_Problem details_
All of the entries below should be returned verbatim, apart from the pictures.

##### Records for the exercise

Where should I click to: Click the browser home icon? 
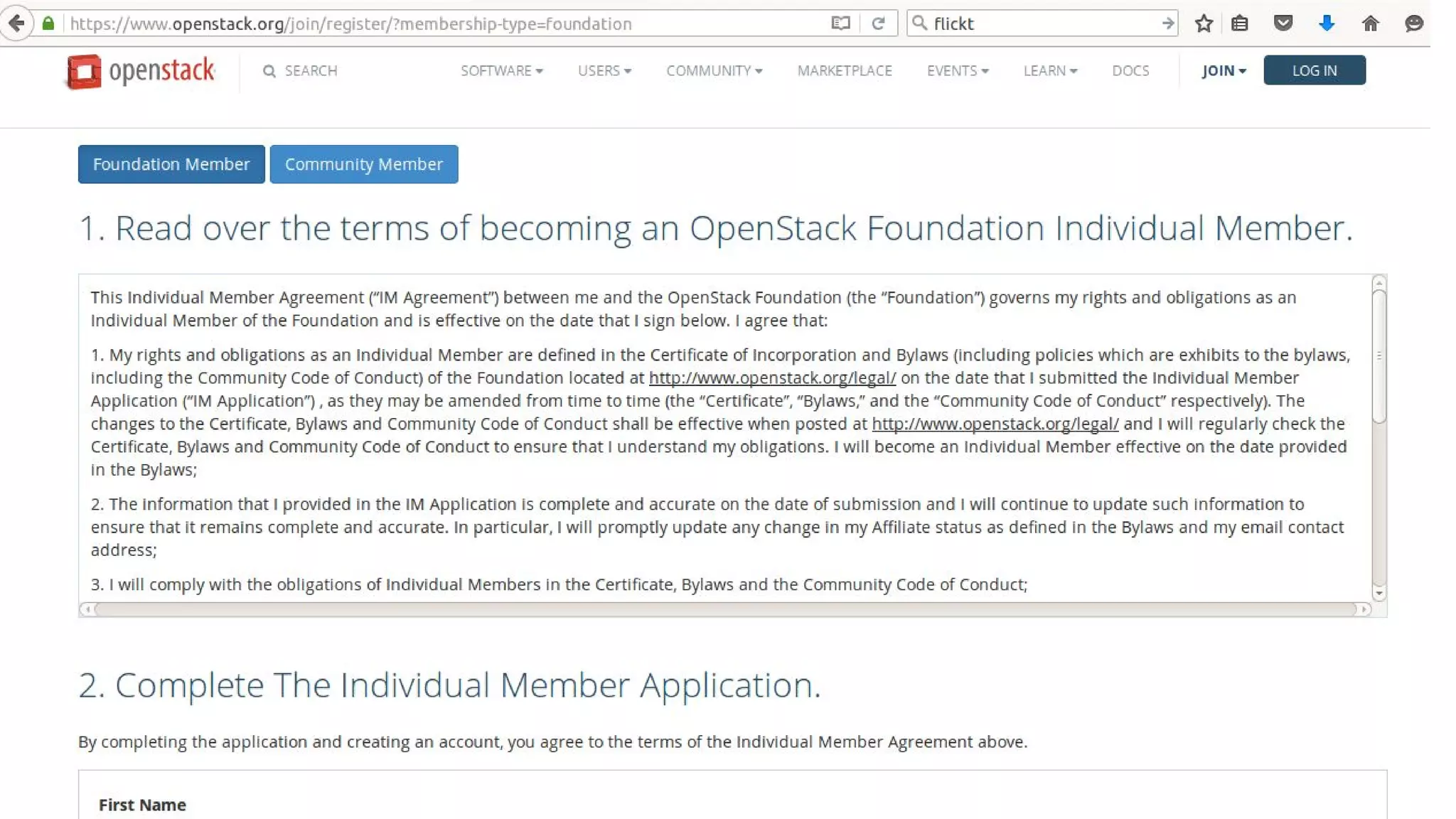tap(1370, 23)
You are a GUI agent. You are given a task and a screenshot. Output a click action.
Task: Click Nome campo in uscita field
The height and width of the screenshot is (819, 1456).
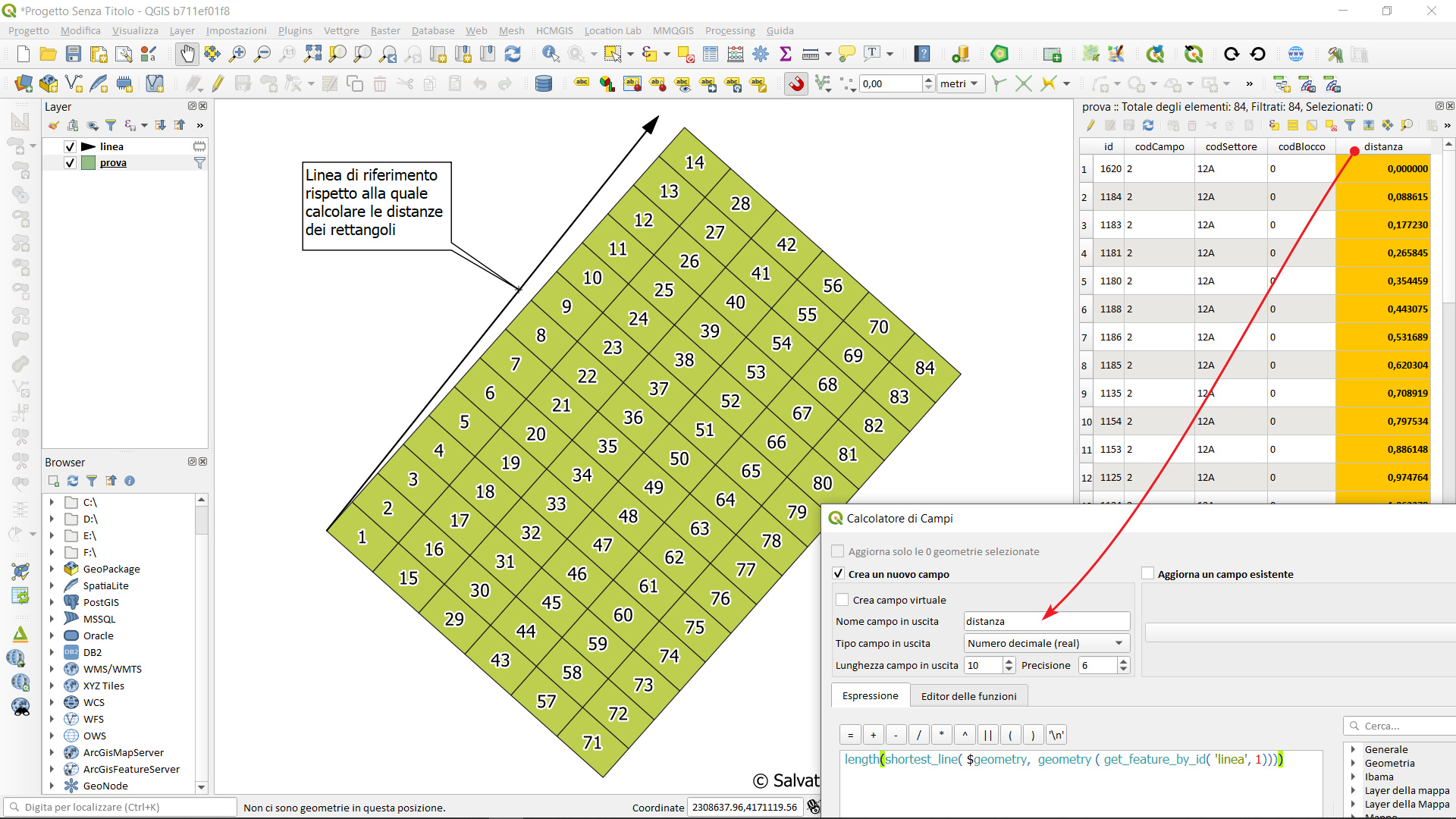[x=1046, y=621]
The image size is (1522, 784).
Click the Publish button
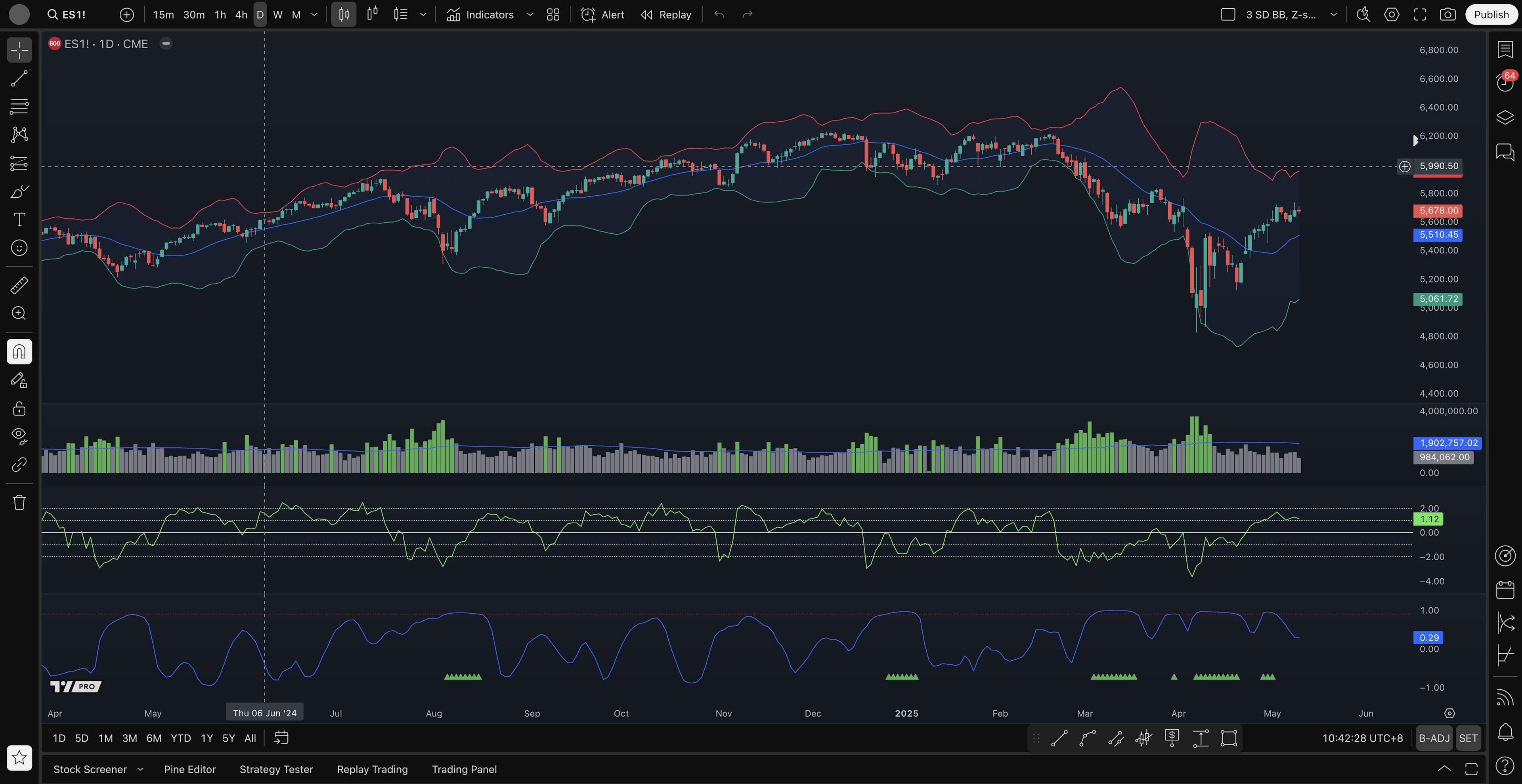coord(1491,15)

##########

_Your solution_
Where should I click to: Click the browser home icon? 
tap(1370, 23)
You are a GUI agent. You are given a task and a screenshot. Output a click action.
Task: Click Nome campo in uscita field
The height and width of the screenshot is (819, 1456).
[x=1046, y=621]
The image size is (1522, 784).
Click the Publish button
coord(1491,15)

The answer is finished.